Regulation of Nox and Duox enzymatic activity and expression

Abstract

In recent years, it has become clear that reactive oxygen species (ROS, which include superoxide, hydrogen peroxide, and other metabolites) are produced in biological systems. Rather than being simply a by-product of aerobic metabolism, it is now recognized that specific enzymes--the Nox (NADPH oxidase) and Duox (Dual oxidase) enzymes--seem to have the sole function of generating ROS in a carefully regulated manner, and key roles in signal transduction, immune function, hormone biosynthesis, and other normal biological functions are being uncovered. The prototypical Nox is the respiratory burst oxidase or phagocyte oxidase, which generates large amounts of superoxide and other reactive species in the phagosomes of neutrophils and macrophages, playing a central role in innate immunity by killing microbes. This enzyme system has been extensively studied over the past two decades, and provides a basis for comparison with the more recently described Nox and Duox enzymes, which generate ROS in a variety of cells and tissues. This review first considers the structure and regulation of the respiratory burst oxidase, and then reviews recent studies relating to the regulation of the activity of the novel Nox/Duox enzymes. The regulation of Nox and Duox expression in tissues and by specific stimuli is also considered here. An accompanying review considers biological and pathological roles of the Nox family of enzymes.

----

State where, according to the abstract on Nox and Duox enzymes, the respiratory burst oxidase generates large amounts of superoxide.

DATASET:
----

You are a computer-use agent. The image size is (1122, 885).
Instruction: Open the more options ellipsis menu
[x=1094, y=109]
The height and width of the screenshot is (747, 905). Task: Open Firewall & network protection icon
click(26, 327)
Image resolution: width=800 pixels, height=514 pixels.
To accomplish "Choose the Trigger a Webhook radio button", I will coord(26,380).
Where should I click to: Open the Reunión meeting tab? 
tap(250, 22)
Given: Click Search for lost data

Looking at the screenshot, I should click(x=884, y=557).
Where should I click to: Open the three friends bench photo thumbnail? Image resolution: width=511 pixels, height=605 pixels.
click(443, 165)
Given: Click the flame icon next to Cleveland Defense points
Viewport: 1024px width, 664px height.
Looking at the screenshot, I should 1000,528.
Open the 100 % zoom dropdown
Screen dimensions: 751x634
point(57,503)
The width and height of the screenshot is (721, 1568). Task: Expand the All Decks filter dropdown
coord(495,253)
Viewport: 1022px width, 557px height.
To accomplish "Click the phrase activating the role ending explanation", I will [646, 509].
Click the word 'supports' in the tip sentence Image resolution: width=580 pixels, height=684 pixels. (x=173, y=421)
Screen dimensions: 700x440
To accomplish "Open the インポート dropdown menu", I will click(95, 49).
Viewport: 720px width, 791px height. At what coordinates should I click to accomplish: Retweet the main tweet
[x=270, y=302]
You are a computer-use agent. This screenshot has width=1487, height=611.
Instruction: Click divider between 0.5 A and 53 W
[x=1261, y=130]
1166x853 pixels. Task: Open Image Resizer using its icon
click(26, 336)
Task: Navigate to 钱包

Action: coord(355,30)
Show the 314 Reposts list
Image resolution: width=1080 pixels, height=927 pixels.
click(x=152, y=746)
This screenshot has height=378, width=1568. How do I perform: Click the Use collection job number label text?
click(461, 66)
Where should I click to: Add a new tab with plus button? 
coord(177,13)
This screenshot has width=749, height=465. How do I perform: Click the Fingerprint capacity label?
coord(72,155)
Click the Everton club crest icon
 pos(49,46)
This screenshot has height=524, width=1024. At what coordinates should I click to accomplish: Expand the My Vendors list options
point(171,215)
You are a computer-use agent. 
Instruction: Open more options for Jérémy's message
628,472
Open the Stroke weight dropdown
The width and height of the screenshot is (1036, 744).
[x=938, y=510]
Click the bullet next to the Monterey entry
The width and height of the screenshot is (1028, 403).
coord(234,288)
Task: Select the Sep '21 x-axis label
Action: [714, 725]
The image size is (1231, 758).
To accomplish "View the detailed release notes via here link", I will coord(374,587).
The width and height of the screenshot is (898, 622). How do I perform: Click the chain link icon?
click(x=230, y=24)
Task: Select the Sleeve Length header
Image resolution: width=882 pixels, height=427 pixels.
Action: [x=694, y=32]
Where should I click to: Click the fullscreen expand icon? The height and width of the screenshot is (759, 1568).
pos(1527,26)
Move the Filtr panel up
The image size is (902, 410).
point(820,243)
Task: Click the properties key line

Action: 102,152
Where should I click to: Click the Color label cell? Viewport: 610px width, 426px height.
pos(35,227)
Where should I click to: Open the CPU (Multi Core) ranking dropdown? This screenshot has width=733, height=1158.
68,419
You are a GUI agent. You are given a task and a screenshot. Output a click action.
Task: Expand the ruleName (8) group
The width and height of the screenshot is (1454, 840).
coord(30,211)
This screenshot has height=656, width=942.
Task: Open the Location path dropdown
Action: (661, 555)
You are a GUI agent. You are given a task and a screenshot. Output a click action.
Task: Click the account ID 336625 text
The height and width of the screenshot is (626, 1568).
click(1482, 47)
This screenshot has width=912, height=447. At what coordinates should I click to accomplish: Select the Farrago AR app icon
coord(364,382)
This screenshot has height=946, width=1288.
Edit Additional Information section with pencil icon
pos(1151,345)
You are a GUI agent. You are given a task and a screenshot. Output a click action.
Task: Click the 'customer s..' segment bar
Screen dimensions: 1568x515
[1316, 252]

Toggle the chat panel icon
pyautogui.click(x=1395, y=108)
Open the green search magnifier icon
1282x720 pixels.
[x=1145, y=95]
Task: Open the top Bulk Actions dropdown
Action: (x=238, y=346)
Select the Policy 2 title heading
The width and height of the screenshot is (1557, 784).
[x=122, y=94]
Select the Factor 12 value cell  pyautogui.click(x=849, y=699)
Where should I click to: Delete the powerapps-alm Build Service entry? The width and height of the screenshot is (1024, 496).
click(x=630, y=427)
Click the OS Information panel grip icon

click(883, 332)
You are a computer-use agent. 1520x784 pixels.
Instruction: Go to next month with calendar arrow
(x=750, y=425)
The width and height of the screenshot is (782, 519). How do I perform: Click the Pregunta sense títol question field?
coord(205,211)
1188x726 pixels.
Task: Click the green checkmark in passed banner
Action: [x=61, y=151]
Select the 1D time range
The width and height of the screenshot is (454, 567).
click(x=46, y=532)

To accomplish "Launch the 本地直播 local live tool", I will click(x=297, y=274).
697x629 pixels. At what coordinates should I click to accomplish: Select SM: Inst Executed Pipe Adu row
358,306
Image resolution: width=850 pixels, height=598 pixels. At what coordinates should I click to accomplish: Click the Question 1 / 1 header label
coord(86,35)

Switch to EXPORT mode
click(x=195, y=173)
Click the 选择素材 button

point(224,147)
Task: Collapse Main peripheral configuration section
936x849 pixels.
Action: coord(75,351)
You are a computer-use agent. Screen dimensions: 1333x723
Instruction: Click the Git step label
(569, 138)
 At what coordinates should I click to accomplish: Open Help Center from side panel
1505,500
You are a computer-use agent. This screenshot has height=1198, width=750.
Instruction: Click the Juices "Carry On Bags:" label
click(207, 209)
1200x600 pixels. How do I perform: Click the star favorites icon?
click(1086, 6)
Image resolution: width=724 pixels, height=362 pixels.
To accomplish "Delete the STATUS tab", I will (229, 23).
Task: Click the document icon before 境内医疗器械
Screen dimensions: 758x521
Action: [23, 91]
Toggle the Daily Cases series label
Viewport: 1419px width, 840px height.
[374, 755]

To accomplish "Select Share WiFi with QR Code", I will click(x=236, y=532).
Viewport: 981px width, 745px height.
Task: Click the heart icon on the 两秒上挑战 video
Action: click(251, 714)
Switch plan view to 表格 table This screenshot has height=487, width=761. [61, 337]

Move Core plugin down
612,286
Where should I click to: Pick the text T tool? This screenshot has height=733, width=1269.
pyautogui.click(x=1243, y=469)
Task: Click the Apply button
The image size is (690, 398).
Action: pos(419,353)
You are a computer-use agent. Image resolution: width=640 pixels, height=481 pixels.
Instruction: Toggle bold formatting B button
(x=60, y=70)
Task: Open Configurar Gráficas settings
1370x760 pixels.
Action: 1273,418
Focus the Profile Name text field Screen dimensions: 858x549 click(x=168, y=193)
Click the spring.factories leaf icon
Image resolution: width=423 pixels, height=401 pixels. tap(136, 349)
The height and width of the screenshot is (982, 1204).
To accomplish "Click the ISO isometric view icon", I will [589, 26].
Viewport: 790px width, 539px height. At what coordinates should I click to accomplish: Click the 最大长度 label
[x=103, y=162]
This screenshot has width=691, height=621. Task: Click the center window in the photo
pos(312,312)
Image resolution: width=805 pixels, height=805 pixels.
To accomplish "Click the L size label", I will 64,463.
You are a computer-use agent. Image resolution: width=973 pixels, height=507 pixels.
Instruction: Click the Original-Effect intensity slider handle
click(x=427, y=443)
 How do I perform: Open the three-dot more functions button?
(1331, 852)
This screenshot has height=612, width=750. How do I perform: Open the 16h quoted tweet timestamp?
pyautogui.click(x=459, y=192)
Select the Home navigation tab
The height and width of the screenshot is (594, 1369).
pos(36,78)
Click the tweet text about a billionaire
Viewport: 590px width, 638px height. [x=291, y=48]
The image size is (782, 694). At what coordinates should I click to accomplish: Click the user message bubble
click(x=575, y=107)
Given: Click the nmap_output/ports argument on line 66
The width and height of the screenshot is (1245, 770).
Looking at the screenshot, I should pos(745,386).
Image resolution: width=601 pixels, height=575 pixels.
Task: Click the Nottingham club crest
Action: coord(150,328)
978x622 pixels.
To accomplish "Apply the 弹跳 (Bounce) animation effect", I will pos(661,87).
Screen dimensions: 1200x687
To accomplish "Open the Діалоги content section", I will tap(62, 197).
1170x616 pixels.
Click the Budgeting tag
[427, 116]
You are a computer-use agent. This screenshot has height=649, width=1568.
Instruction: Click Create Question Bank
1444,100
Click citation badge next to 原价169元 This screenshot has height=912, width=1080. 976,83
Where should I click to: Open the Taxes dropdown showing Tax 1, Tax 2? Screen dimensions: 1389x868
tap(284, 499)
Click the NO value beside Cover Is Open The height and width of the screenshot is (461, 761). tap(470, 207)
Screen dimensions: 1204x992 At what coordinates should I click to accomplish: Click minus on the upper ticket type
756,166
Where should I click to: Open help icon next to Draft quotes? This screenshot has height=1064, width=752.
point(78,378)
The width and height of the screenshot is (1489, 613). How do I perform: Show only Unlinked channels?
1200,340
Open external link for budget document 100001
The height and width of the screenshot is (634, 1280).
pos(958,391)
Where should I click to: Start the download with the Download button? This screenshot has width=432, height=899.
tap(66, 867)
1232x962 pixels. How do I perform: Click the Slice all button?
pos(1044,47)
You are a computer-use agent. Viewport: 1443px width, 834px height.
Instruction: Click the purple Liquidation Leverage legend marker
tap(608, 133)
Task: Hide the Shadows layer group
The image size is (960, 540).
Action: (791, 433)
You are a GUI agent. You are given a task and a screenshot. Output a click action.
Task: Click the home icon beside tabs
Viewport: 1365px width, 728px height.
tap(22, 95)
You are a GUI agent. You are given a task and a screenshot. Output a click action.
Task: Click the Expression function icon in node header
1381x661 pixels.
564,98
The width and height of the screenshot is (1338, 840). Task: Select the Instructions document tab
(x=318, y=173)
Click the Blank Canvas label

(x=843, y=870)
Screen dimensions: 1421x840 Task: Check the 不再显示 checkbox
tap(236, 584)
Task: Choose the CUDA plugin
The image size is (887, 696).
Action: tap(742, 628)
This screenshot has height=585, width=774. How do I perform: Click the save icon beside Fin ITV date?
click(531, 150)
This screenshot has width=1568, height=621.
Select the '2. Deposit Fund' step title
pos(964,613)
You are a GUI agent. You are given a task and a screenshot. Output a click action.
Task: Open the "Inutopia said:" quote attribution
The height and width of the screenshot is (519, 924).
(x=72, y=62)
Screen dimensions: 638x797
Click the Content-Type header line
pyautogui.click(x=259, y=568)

----

EXPECTED ANSWER:
In the phagosomes of neutrophils and macrophages.